» **Excerpted data**:
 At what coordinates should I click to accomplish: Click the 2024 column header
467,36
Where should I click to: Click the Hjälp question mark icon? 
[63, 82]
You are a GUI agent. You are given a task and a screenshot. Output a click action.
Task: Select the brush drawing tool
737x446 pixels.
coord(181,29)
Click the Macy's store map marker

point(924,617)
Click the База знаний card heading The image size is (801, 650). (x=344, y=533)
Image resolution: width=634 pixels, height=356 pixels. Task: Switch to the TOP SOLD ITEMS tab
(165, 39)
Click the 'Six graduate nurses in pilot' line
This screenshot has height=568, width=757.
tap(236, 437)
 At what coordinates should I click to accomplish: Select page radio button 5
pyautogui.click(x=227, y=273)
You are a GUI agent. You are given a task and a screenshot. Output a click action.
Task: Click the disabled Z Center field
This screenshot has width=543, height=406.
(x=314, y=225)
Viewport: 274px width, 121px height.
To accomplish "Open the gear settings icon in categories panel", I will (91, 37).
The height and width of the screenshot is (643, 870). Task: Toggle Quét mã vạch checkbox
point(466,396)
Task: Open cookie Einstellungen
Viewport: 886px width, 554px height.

» **Problem statement**: Using the string "Open" as the search term, count the lines of the data above that hold it and report that number alone.

» **Expected output**: 2